In queste pagine la notte e il buio sono rischiarati spesso dalla luna e dalle stelle: «La luna piena permetteva alle ombre di uscire dai loro corpi», scrive poi: «Ero anonimo. Lo è chi rincasa durante la notte. In fondo, io, la luna e tutti i pazzi che spacciano le loro ombre alle passeggiate… siamo soli». E in Passeggiata per la defunta Labbate racconta di un ragazzo a cui è stata appena annunciata l’imminente morte della nonna e della sua corsa verso di lei, nella disperazione, un motivo autobiografico.
Proprio la sparizione, l’assenza di persone amate (perlopiù l’amata, la genitrice, la nonna) è uno dei temi più importanti su cui insiste l’autore, nello Scuru come in questi racconti, in cui i personaggi perdono i propri cari. In Buio sotto il letto, un quarantenne passa la notte sotto al proprio letto, dove può ancora fingere di avere diciotto anni e riuscire a vedere i suoi genitori da morti, che lo esortano a vivere; ma non riesce, vinto dal lutto: nei racconti di Labbate la morte dei propri cari lascia chi resta in una cupa disperazione, chi ha perso qualcuno che ama diventa irredimibile. È in questo racconto che Labbate evoca le immagini di un pittore dalle tele inquietanti:
Nel buio ne avrò sempre diciotto, di anni. Papà, prima di mostrarsi a me, si fa vedere sottoforma di candela, mamma nella forma di un quadro che è malinconico, come quelli di Léon Spilliaert.
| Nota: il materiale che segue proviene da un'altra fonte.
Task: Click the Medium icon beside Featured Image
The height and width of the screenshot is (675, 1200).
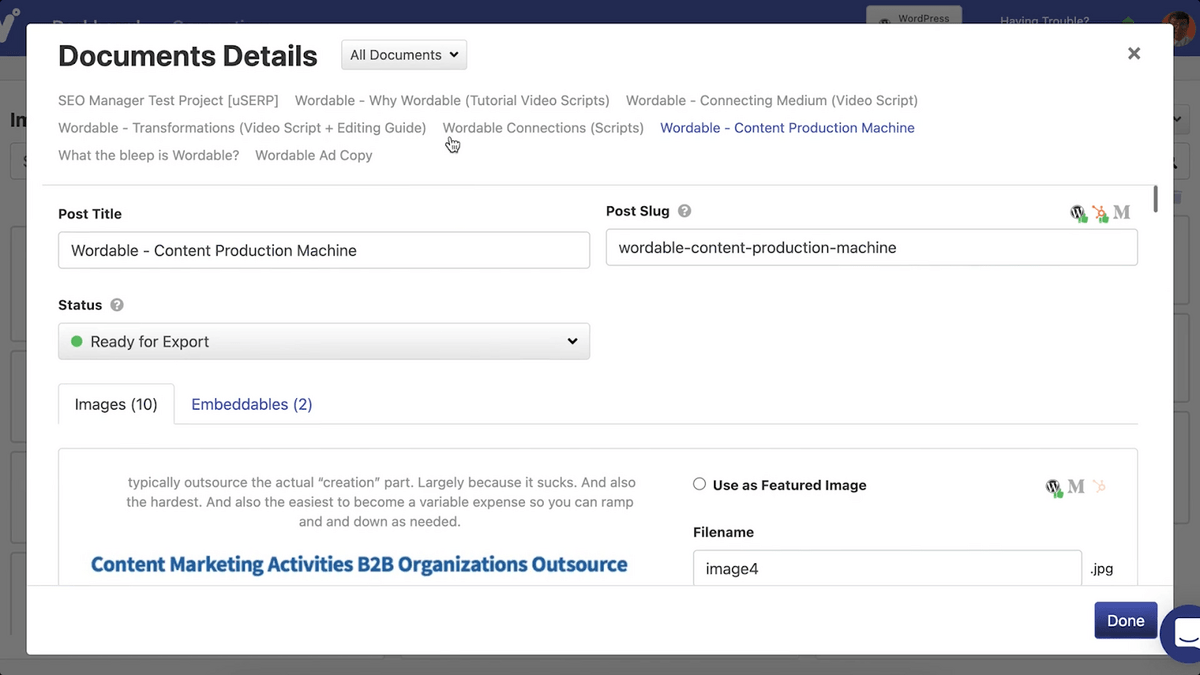Action: [1076, 486]
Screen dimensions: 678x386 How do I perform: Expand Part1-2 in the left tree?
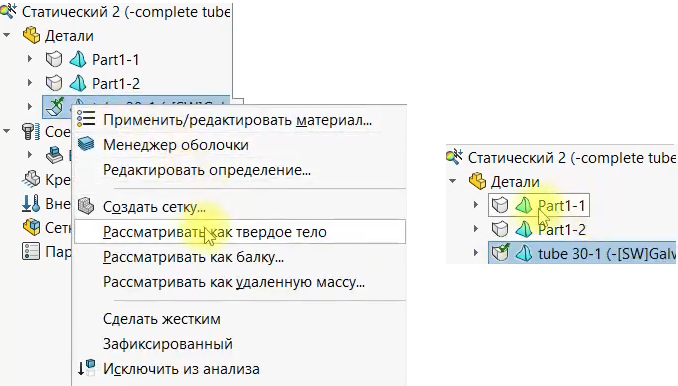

Léon Spilliaert, Autoritratto, 2 novembre |
Come anche nello Scuru, dove la religione ha un ruolo fondamentale nell’immaginario del protagonista e nella sua vita, anche nei racconti diventa un motivo dominante: sebbene Dio sia immanente in tutte le cose, la fede in Labbate non è salvifica, è vissuta in modo morboso e si fa tormento; in Case incendiate il protagonista dà alle fiamme alcune abitazioni per aver perso i propri cari in un incendio che ha spazzato via la sua dimora:
In noi germinava da tempo il proposito di bruciare gli alberi. Sin da piccoli li abbiamo odiati poiché ci cresce la mela che è stata rappresentazione del peccato originale. […] La nostra attività metempsicotica divenne un’ossessione, passavano gli anni e continuavamo a ricercare e incendiare tutte le case d’America che si mostravano, per il loro aspetto e per le famiglie che le abitavamo, più vicine alla solitudine di un uomo mistico che incontra Dio.
La lingua si fa meno elaborata che nello Scuru, senza un ricorso così intenso al dialetto, ma è sempre evocativa, ricca di parole che rendono appieno l’atmosfera scelta dall’autore: necroforo, lapidi, ossame, diavolo, necrologia, corvo, santino, ombre.
Stelle ossee, con i suoi racconti oscuri, è una raccolta preziosa per chi sia curioso delle tessere che compongono l’universo narrativo di Labbate, per chi voglia saperne di più del suo immaginario e della sua lingua, una voce unica e riconoscibile nel panorama editoriale contemporaneo.